The reaction to all this was predictable. It roiled, yet again, the sense of vertigo that has accompanied the Trump era. And there were laughs all around, can-you-top-this jokes on Twitter, gleeful one-liners on late-night television, grave pronouncements on the morning shows. And yet the reaction that matters most was that of Scaramucci’s patron, the President of the United States. Mike Allen, the co-founder of the Web site Axios, wrote, “We’re told the President loved the Mooch quotes.”
Of course he did. After all, Scaramucci was, in language and in manner, channelling Trump himself. What about Scaramucci’s rant could possibly have offended Trump’s sense of propriety, dignity, or politics? As so many audiotapes, tweets, interviews, and speeches have made clear, Trump has no compunction about treating people, even his most self-abnegating loyalists, as vassals; he speaks in the language of obscenity and contempt.
Scaramucci, who was endorsed by Ivanka Trump and Jared Kushner, seems to have been installed to carry out Trump’s form of personnel management—to help demean and get rid of retainers who have proved disappointing or threatening to his interests. Sean Spicer. Reince Priebus. Steve Bannon. Jeff Sessions. And, ultimately, Robert Mueller.

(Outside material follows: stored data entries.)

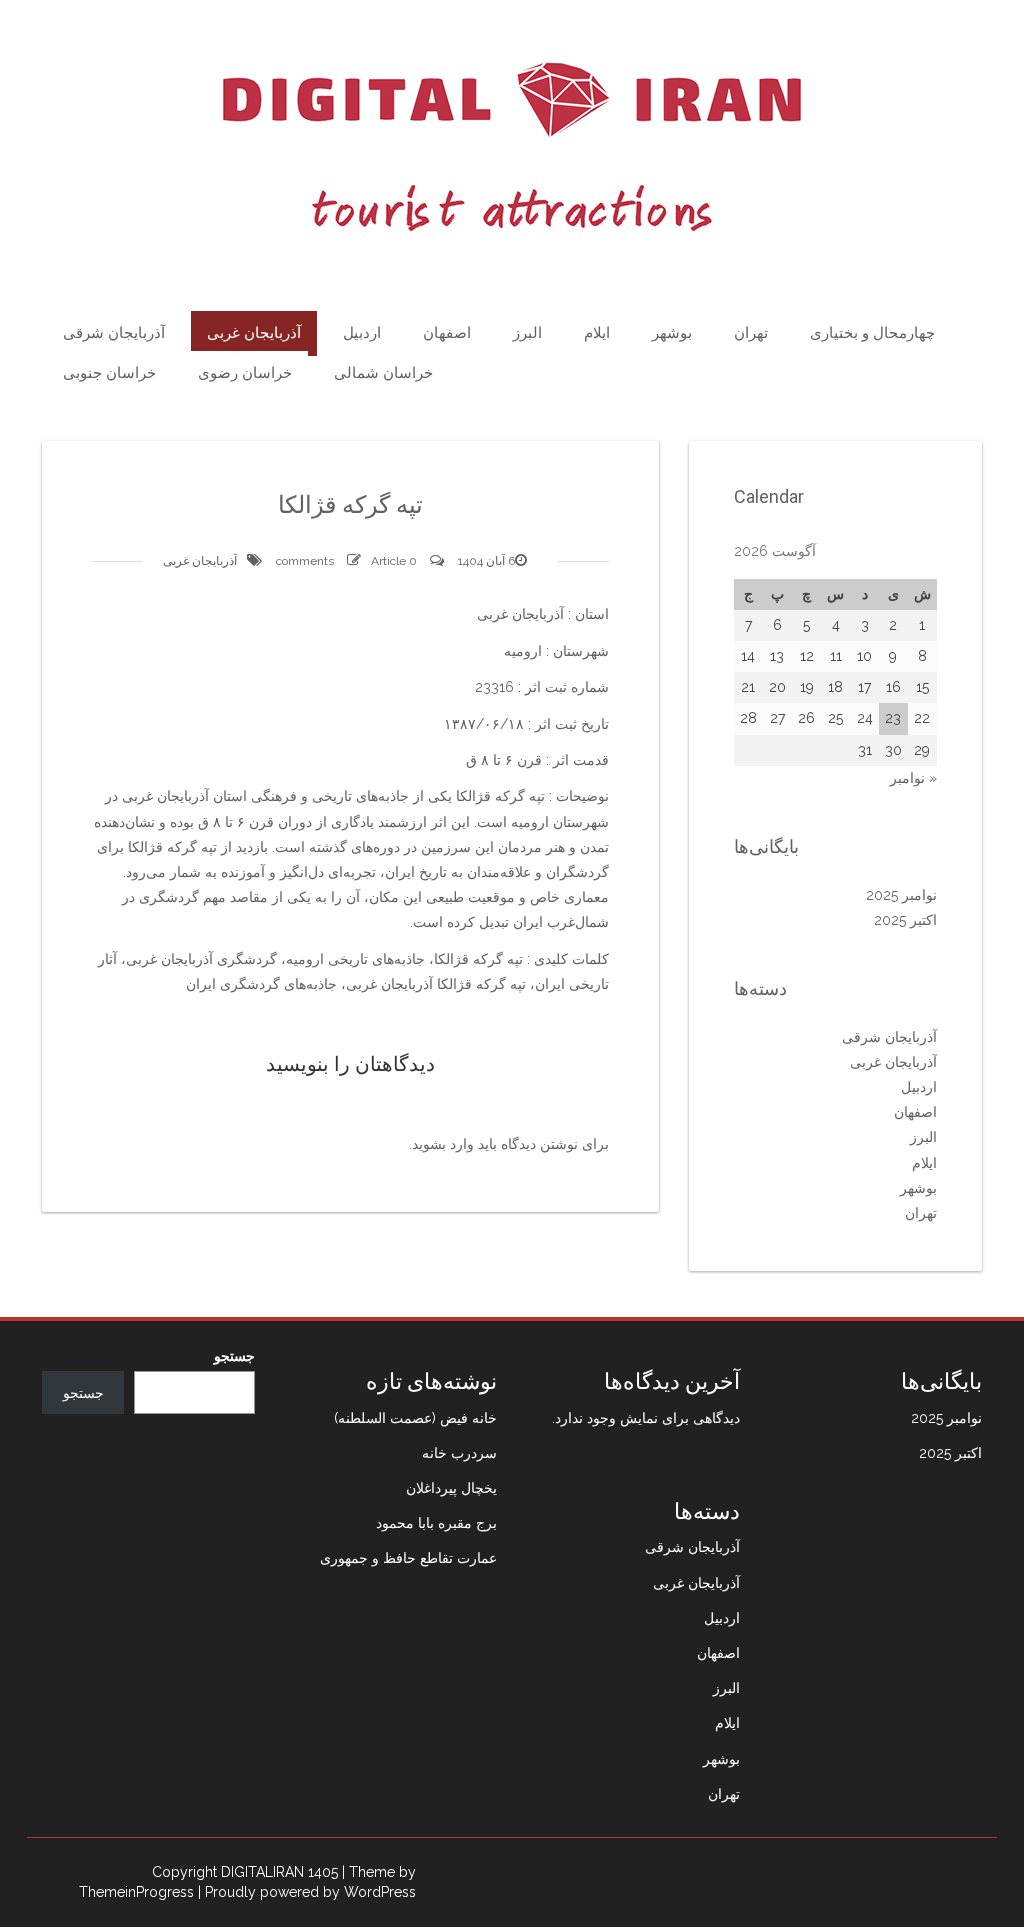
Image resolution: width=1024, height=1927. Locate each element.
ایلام (597, 333)
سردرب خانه (459, 1453)
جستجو (234, 1356)
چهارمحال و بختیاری (872, 333)
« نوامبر (913, 778)
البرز (527, 333)
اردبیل (362, 333)
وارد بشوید (443, 1144)
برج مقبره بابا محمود (436, 1523)
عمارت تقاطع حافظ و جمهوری (408, 1558)
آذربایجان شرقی (114, 333)
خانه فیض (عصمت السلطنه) (415, 1418)
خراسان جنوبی (109, 373)
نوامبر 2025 (901, 895)
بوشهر (672, 333)
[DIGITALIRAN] (512, 147)
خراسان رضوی (245, 373)
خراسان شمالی (383, 373)
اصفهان (447, 333)
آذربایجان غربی (254, 333)
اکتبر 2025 (905, 920)
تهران (751, 333)
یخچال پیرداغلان (451, 1488)
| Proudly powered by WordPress (307, 1892)
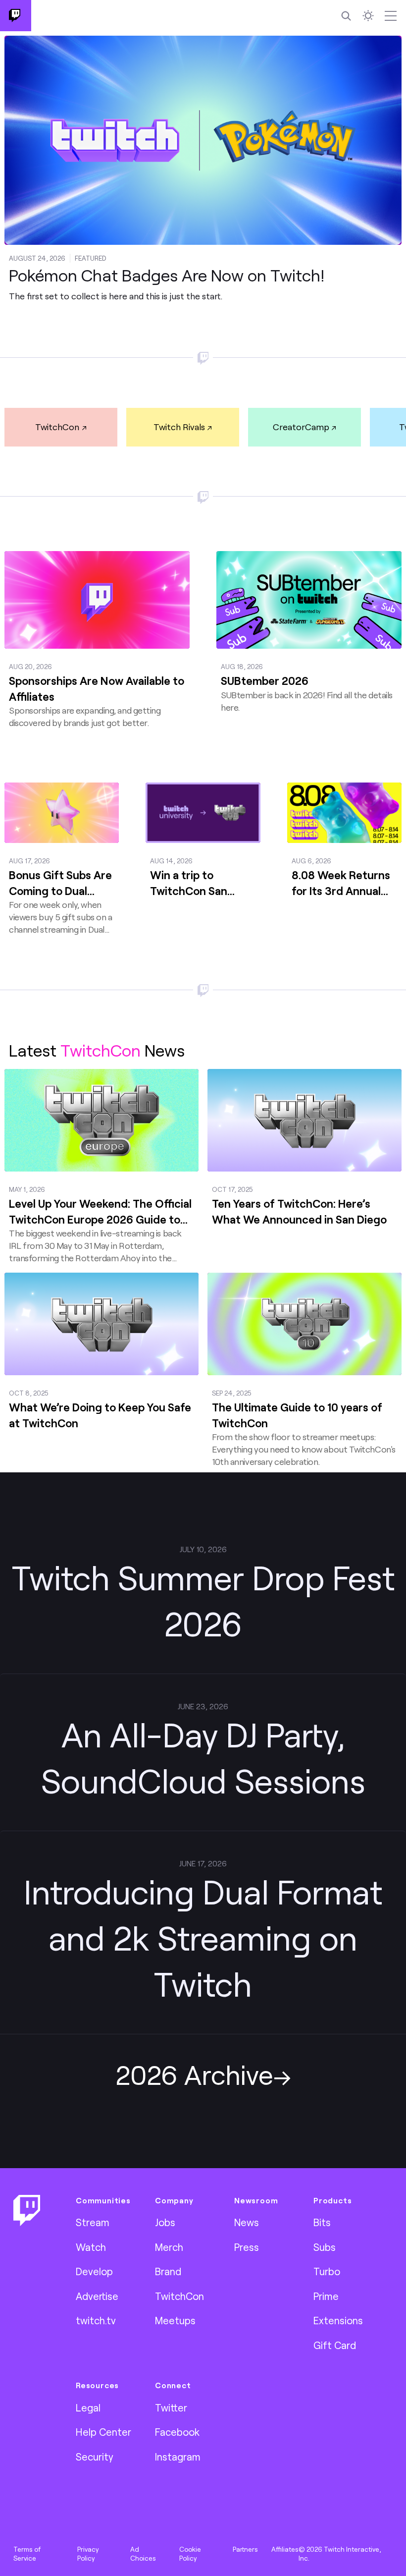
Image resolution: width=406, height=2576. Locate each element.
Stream (92, 2222)
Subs (324, 2247)
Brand (168, 2271)
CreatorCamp (301, 426)
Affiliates (285, 2549)
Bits (322, 2222)
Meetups (175, 2320)
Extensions (338, 2320)
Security (94, 2457)
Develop (94, 2271)
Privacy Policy (88, 2553)
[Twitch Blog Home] (15, 15)
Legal (88, 2407)
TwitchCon (57, 426)
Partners (245, 2549)
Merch (169, 2247)
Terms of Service (27, 2553)
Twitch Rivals (179, 426)
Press (246, 2247)
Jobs (165, 2222)
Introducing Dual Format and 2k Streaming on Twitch (203, 1937)
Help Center (103, 2432)
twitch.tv (96, 2320)
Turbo (326, 2271)
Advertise (97, 2296)
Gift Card (334, 2345)
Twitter (171, 2407)
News (246, 2222)
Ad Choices (143, 2553)
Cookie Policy (190, 2553)
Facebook (177, 2432)
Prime (326, 2296)
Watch (91, 2247)
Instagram (178, 2457)
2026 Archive (194, 2074)
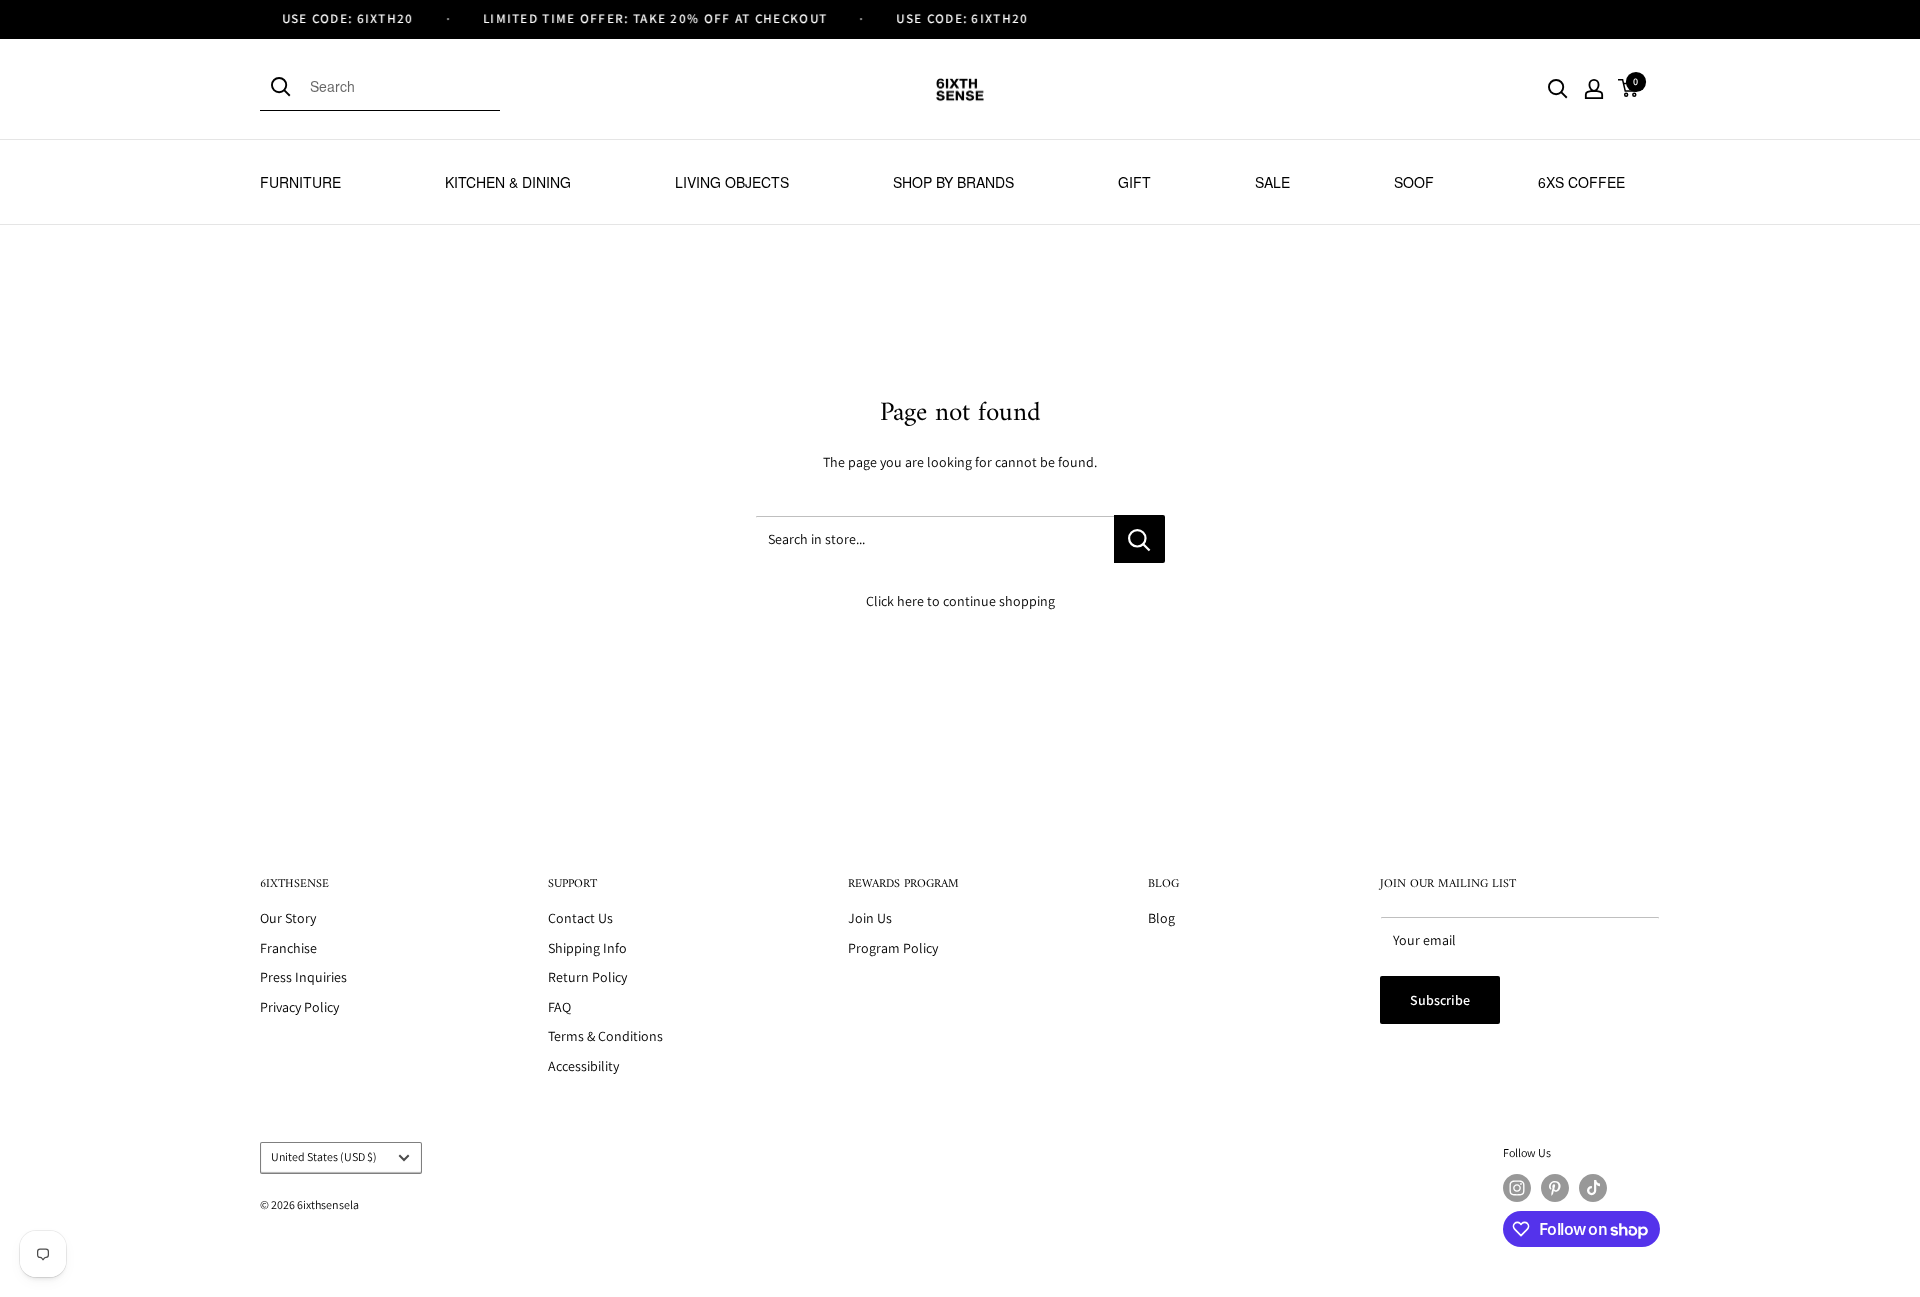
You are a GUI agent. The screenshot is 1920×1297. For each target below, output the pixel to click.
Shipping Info (587, 948)
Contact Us (580, 918)
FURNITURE (300, 182)
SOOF (1414, 182)
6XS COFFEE (1581, 182)
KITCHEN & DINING (508, 182)
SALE (1272, 182)
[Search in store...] (1139, 539)
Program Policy (893, 948)
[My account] (1594, 89)
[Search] (285, 86)
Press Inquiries (303, 977)
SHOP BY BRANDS (953, 182)
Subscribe (1440, 1000)
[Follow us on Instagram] (1517, 1188)
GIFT (1134, 182)
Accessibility (583, 1066)
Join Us (870, 918)
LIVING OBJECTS (732, 182)
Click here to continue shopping (960, 601)
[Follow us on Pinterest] (1555, 1188)
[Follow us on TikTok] (1593, 1188)
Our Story (288, 918)
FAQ (559, 1007)
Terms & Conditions (605, 1036)
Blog (1161, 918)
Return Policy (587, 977)
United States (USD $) (324, 1156)
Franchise (288, 948)
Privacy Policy (299, 1007)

In other words, the Mooch matters because the Mooch helps to clarify what matters most to the President and his family. What matters most is Trump’s grip on his base voters and his survival in office. Everything else—a sane health-care policy, the dignity of the transgender people who have volunteered to serve their country, a rational environmental policy, a foreign policy that serves basic democratic values, rule of law—is of tertiary interest.
Trump’s focus is not impossible to divine. He is increasingly anxious that Mueller and congressional investigators are exploring the details of his business transactions and financial holdings, and how they might have exposed him to being targeted by the Russian government.
In the meantime, Trump’s capacity to demean and diminish everyone in his proximity continues apace.
Scaramucci matters because he has divined what Donald Trump wants, and he is speaking in his language. Last night, John McCain and many others refused to be cowed or intimidated. They acted in favor of the most elemental notion of rationality and principle. Who else will follow?